You can configure dependencies to be installed from PyPI. If you have a
requirements.txt
file in your repository, this one will be picked
up automatically. By doing the analysis with dependencies installed, PyCodeQual
generates accurate issues.
Instead of allowing complex configuration of the underlying linters, PyCodeQual offers comprehensive options to ignore issues. Ignored issues can be selected by type, location (file, module, class, function etc). Additional attributes are extracted on many issue types that can also be used to create more specific ignore rules. E.g. you might want to ignore an "E1101: No member" for a certain type & attribute only.

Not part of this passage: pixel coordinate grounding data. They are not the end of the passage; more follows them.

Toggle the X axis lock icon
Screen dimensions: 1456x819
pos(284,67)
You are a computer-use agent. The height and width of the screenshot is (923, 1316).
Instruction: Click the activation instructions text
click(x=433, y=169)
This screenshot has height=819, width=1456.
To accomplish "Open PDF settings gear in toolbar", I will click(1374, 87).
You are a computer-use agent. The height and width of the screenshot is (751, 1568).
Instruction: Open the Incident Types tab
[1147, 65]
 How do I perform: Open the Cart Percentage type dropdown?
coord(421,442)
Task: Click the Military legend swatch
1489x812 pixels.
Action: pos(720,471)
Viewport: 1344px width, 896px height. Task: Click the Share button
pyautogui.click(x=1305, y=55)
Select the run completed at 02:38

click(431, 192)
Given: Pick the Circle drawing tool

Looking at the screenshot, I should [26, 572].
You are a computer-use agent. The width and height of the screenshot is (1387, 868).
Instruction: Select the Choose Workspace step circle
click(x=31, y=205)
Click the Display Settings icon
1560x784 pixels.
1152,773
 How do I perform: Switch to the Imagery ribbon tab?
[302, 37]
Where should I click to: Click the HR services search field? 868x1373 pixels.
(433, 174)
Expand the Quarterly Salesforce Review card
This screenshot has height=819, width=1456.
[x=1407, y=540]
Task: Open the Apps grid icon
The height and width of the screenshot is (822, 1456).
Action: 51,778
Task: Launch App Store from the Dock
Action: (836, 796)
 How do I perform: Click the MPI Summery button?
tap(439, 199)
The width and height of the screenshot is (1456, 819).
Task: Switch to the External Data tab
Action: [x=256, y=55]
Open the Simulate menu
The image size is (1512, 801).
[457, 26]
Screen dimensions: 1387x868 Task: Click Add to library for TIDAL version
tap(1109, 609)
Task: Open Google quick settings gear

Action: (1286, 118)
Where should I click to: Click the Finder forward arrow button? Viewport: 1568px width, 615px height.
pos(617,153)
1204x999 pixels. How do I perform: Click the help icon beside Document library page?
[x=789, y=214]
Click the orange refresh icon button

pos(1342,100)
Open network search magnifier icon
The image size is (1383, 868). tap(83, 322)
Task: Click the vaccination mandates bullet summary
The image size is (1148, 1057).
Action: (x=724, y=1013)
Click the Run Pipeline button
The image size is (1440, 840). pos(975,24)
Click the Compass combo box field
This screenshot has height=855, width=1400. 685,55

Ignore rules track their creator and allow to specify a comment (e.g. to specify the reasoning behind the decision). Thus, you can easily keep track of all the ignored issues and who ignored them for what reason. accurate issues.
When you open a pull request on Github (and every time you push new commits to a branch with an open pull request), PyCodeQual will analyze the head commit of the branch in question and create a diff of the issues and metrics of your code. It uses the Github's check runs feature that is also used by some CI tools. If there are new issues or a metric worsened by a significant amount, it will mark the check run as failed. You can review the generated diff and fix some of the newly found problems before handing the PR off to your colleagues for review.
The big advantage of this kind of automated review is that you usually pretty familiar with the code that you edited for the pull request. Thus, it should be easy for you to refactor & fix issues in that code.